Suppose you have the sine function (explicitly, $m \cdot \sin(kx)$) from 0 to $\frac{\pi}{k}$. Now we rotate this piece of sine function by some angle $\theta$ and linking new rotated sine function with the original one. Do it $n$-times. We will have $n$-star which has sine function "spikes" (these "spikes" are not sharp as real spikes). I want to know what the function will describe this figure and what is the area of this figure in terms of $m$, $n$ and $k$? The difficulty of the problem, as I think, lies in the identification of the function that describes this figure (obviously, this function will be implicit, meaning, it will have form of $f (x, y)$) and following integration of the function (finding the area of the figure $n$-star). I assume it will need a strong multivariable calculus knowledge to do this, however, I am only starting my journey in this field. I will be very happy if you can help me with something of this! Thanks in advance for the answer!

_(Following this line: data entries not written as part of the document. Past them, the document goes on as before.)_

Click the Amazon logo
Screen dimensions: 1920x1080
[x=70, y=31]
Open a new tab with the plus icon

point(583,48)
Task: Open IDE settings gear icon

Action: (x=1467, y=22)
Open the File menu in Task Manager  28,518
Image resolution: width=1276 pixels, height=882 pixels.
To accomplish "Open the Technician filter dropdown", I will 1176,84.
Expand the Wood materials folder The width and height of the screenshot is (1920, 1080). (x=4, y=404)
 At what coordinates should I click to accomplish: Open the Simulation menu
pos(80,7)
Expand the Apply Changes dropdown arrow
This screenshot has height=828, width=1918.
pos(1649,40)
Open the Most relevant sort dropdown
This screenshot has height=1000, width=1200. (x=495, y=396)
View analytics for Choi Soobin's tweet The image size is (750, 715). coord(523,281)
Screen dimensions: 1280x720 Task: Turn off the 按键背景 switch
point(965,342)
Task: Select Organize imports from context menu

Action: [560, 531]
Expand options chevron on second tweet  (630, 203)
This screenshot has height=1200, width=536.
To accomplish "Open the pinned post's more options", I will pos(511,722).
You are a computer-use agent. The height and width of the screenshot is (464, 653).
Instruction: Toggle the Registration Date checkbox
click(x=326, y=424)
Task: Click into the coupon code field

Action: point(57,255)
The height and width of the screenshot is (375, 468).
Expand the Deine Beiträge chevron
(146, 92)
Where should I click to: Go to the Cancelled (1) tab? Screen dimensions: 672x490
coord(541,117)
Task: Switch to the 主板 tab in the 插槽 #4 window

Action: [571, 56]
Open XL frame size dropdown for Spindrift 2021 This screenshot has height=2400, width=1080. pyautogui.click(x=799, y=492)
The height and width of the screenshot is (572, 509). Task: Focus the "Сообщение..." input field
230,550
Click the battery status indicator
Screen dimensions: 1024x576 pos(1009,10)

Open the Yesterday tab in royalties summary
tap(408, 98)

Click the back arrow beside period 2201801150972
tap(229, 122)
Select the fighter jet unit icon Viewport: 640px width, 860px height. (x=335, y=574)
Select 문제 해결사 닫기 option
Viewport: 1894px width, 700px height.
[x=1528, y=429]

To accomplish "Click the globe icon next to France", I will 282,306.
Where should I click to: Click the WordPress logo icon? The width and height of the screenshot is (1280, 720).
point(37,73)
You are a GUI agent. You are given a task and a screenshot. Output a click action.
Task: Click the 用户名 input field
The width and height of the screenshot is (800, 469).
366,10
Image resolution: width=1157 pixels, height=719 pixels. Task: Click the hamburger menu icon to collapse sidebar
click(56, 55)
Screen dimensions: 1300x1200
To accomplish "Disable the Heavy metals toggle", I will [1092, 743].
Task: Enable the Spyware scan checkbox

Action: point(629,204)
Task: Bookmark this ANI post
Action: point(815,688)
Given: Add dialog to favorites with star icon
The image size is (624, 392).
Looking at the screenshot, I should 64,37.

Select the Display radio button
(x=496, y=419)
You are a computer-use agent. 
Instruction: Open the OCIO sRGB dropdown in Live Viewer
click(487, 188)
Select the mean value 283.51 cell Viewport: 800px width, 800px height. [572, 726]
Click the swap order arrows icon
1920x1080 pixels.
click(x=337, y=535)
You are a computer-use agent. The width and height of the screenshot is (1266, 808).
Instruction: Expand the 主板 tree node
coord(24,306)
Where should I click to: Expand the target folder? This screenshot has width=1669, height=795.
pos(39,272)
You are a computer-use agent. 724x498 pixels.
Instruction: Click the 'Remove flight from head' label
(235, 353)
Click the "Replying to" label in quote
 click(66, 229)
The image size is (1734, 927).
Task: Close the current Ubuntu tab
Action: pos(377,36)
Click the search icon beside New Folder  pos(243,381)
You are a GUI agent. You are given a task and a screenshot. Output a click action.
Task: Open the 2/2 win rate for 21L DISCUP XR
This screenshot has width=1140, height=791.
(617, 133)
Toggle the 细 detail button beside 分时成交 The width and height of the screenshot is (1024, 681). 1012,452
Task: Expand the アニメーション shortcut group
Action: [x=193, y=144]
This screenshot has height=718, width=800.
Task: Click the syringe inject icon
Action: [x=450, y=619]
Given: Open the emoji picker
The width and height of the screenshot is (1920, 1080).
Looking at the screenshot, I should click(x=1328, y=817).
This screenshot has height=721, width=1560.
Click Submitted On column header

I think the natural way to represent your curve is as a parametric curve $x = X(t)$, $y = Y(t)$, $a \le t \le b$. The area enclosed by a closed parametric curve (not self-intersecting except at the endpoints) is $$ \pm \int_a^b Y(t) X'(t)\; dt $$ $+$ if the curve is traversed clockwise as $t$ increases and $-$ if it is counterclockwise.
[EDIT] For example, consider $y = \sin (3 x)$ and its rotation clockwise by $\pi/4$, which is the parametric curve $x = \cos(\pi/4) t + \sin(\pi/4) \sin(3t)$, $y = -\sin(\pi/4) t + \cos(\pi/4) \sin(3t)$. Here's a picture:
They intersect when $x = \cos(\pi/4) t + \sin(\pi/4) \sin(3t)$ and $\sin(3x) = -\sin(\pi/4) t + \cos(\pi/4) \sin(3t)$. One solution is at $x=0, t=0$ and the next (obtained numerically) at approximately $x = 0.9191977679$, $t = 0.3850664671$. We could combine the two pieces of curves in one parameterization, using $s = 0$ to $1$ for the first piece and $1$ to $2$ for the second:
$$ \eqalign{x &= \cases{ 0.9191977679 s & if $0 \le s \le 1$\cr 0.3850664671 \cos(\pi/4) (2-s) + \sin(\pi/4) \sin(3 \times 0.3850664671 (2-s)) & if $1 \le s \le 2$\cr}\cr y &= \cases{\sin(3 \times 0.9191977679 s) & if $0 \le s \le 1$\cr - 0.3850664671 \sin(\pi/4) (2-s) + \cos(\pi/4) \sin(3 \times 0.3850664671 (2-s)) & if $1 \le s \le 2$\cr}}$$
But it would be more convenient to just use the original parameterizations, taking into account that we want to go "backwards" on the second curve. Thus the area is
$$ \int_0^{0.9191977679} \sin(3x)\; dx - \int_0^{0.3850664671} (-\sin(\pi/4) t + \cos(\pi/4) \sin(3t))(\cos(\pi/4) + 3 \sin(\pi/4) \cos(3t))\; dt$$